8. Considérant que l'article L. 911-1 du code de justice administrative dispose que : " Lorsque sa décision implique nécessairement qu'une personne morale de droit public ou un organisme de droit privé chargé de la gestion d'un service public prenne une mesure d'exécution dans un sens déterminé, la juridiction, saisie de conclusions en ce sens, prescrit, par la même décision, cette mesure assortie, le cas échéant, d'un délai d'exécution " ;

9. Considérant qu'une décision juridictionnelle de rejet n'appelle aucune mesure d'exécution ; que, dès lors que le présent arrêt rejette les conclusions d'appel de M. B..., ses conclusions à fin d'injonction et d'astreinte et les différentes mesures demandées par l'intéressé au titre des dispositions de l'article L. 911-1 du code de justice administrative ne peuvent qu'être rejetées ;

Sur les frais liés au litige :

10. Considérant qu'il y a lieu, dans les circonstances de l'espèce, de mettre à la charge de M. B... la somme de 2 000 euros à verser à La Poste, au titre de l'article L. 761-1 du code de justice administrative ; que ces dispositions font, en revanche, obstacle à ce qu'une somme soit mise à la charge de La Poste, qui n'est pas, dans la présente instance, la partie perdante ;




D É C I D E :

Article 1er : La requête de M. B... est rejetée.

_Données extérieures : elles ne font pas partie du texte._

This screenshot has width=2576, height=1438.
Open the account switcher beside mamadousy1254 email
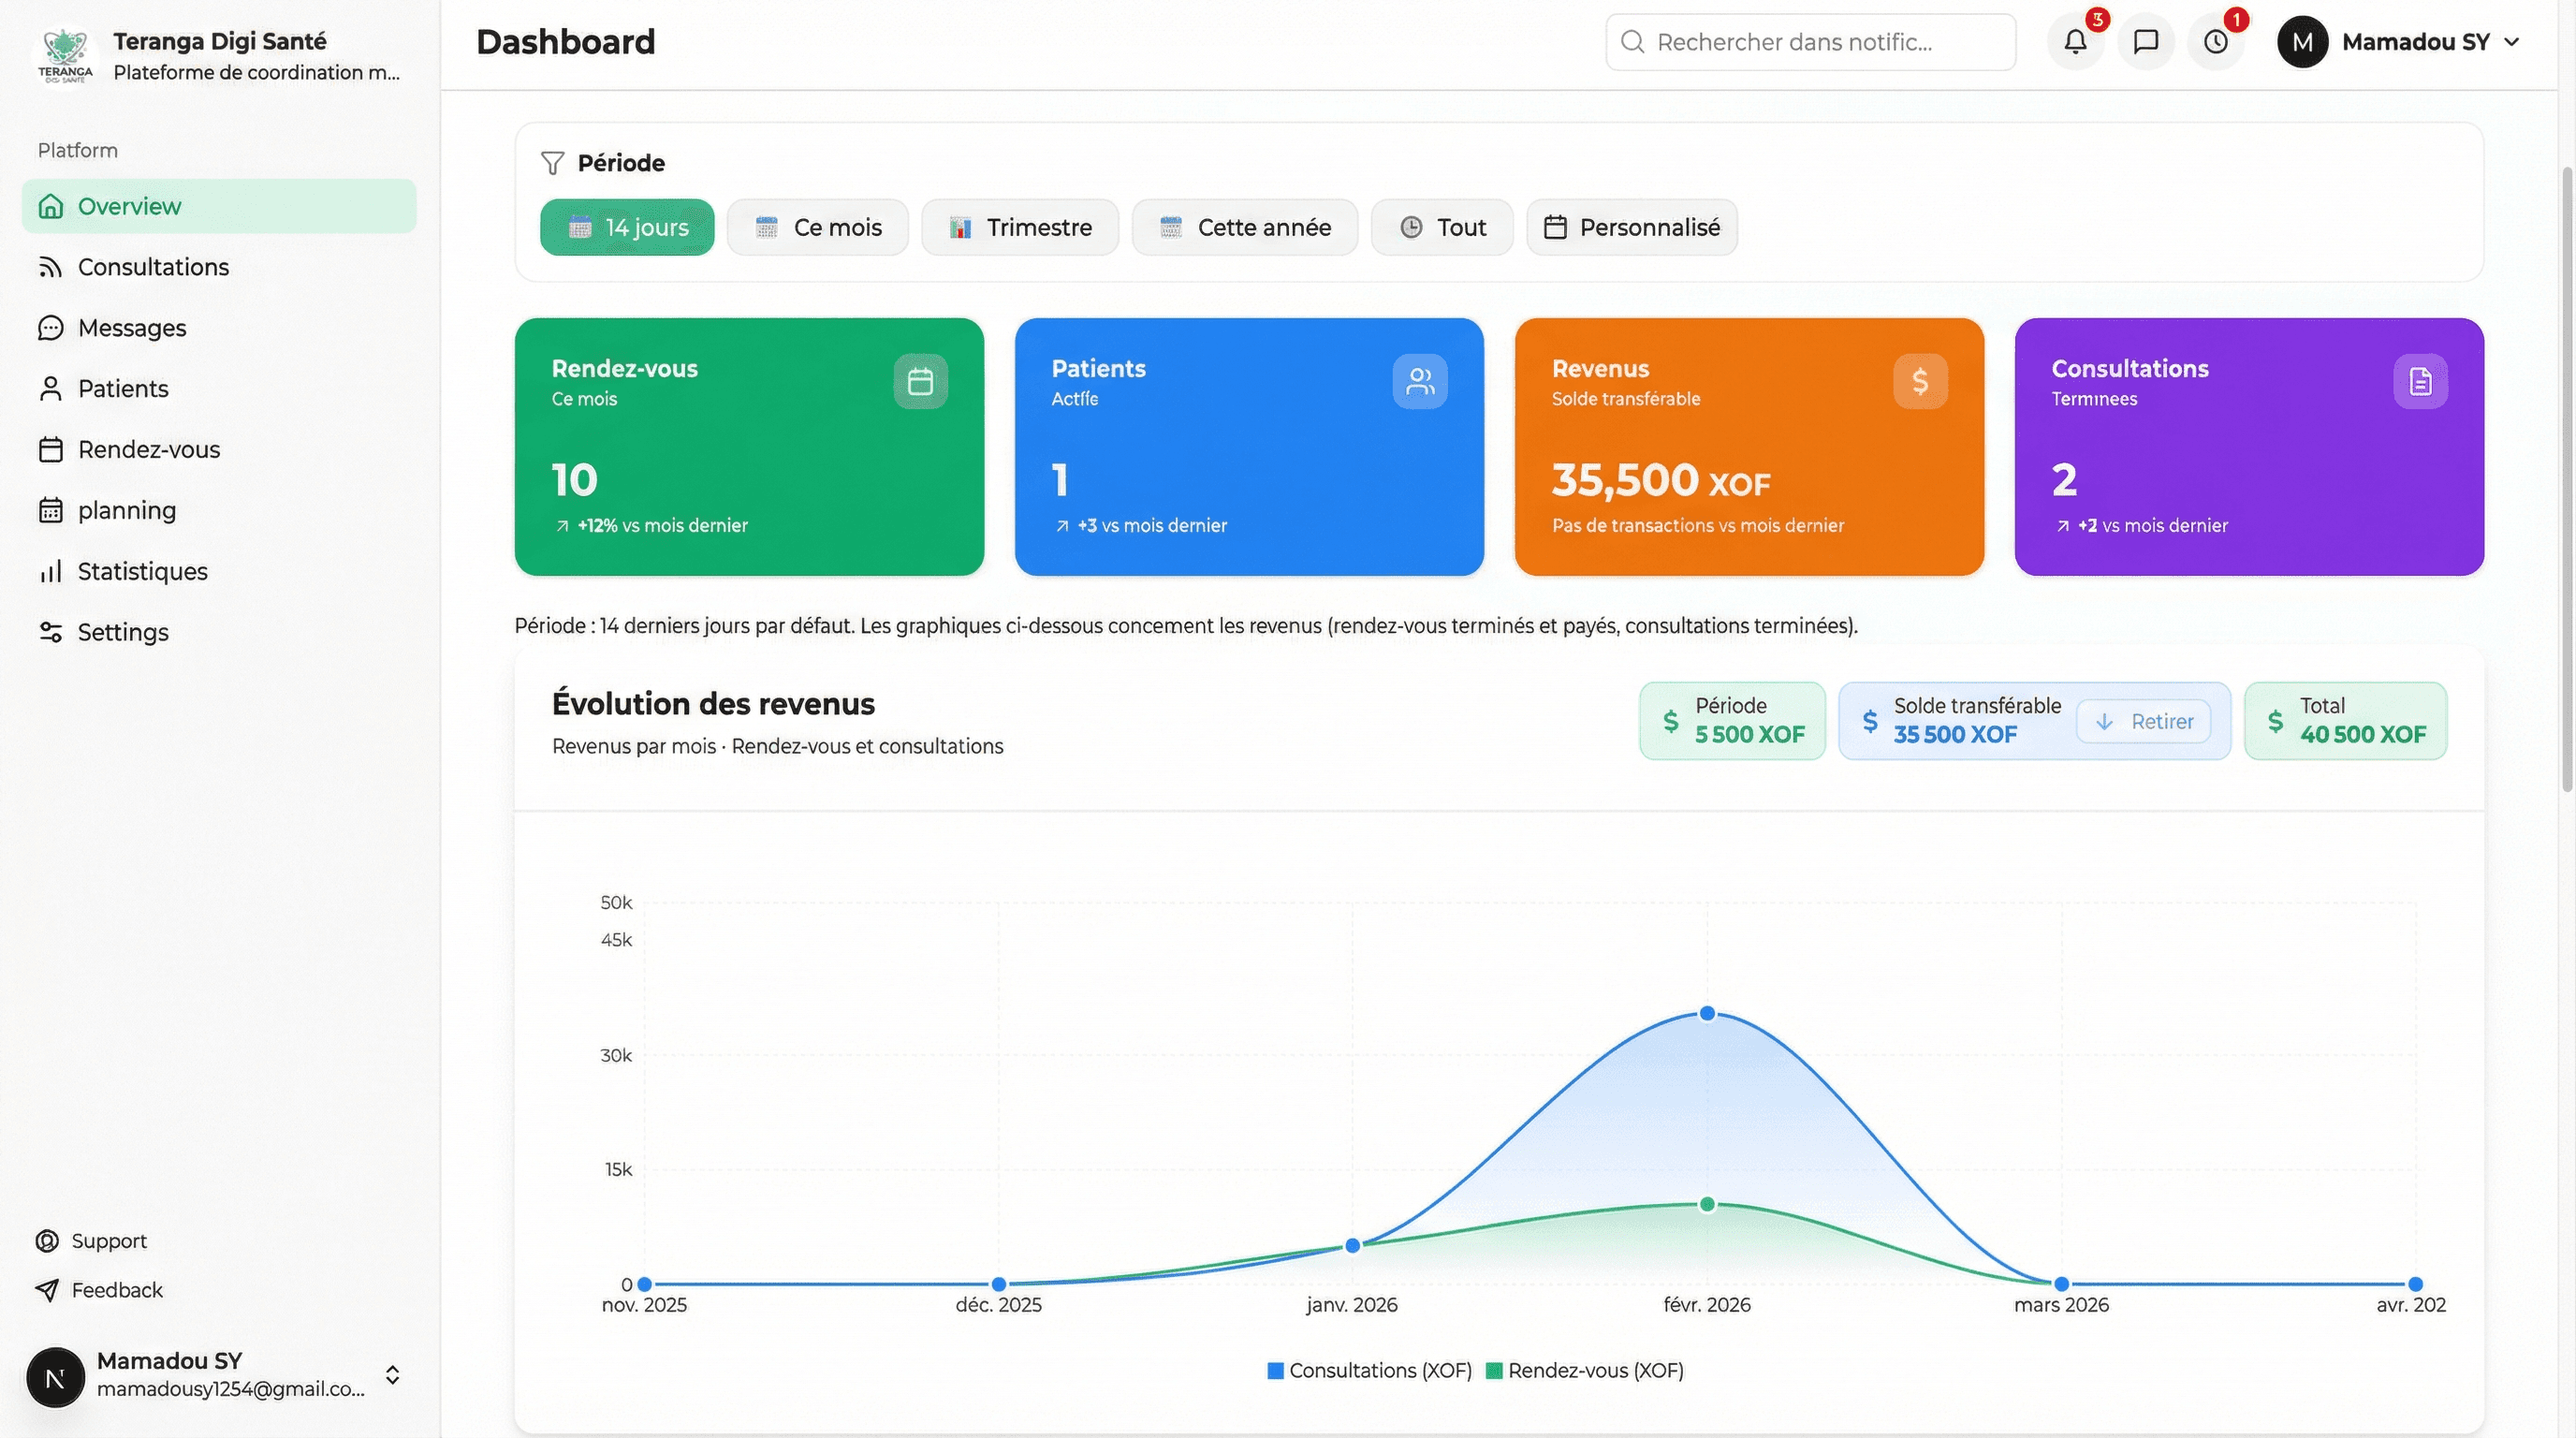click(x=392, y=1375)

Article 2 : M. B... versera à La Poste une somme de 2 000 euros au titre de l'article L. 761-1 du code de justice administrative.

Article 3 : Le présent arrêt sera notifié à M. D... B...et à La Poste.
Copie en sera adressée au ministre de l'économie et des finances.


Délibéré après l'audience du 14 septembre 2018, où siégeaient :

- M. Pocheron, président de chambre,
- M. Guidal, président-assesseur,
- Mme C..., première conseillère.

Lu en audience publique, le 28 septembre 2018.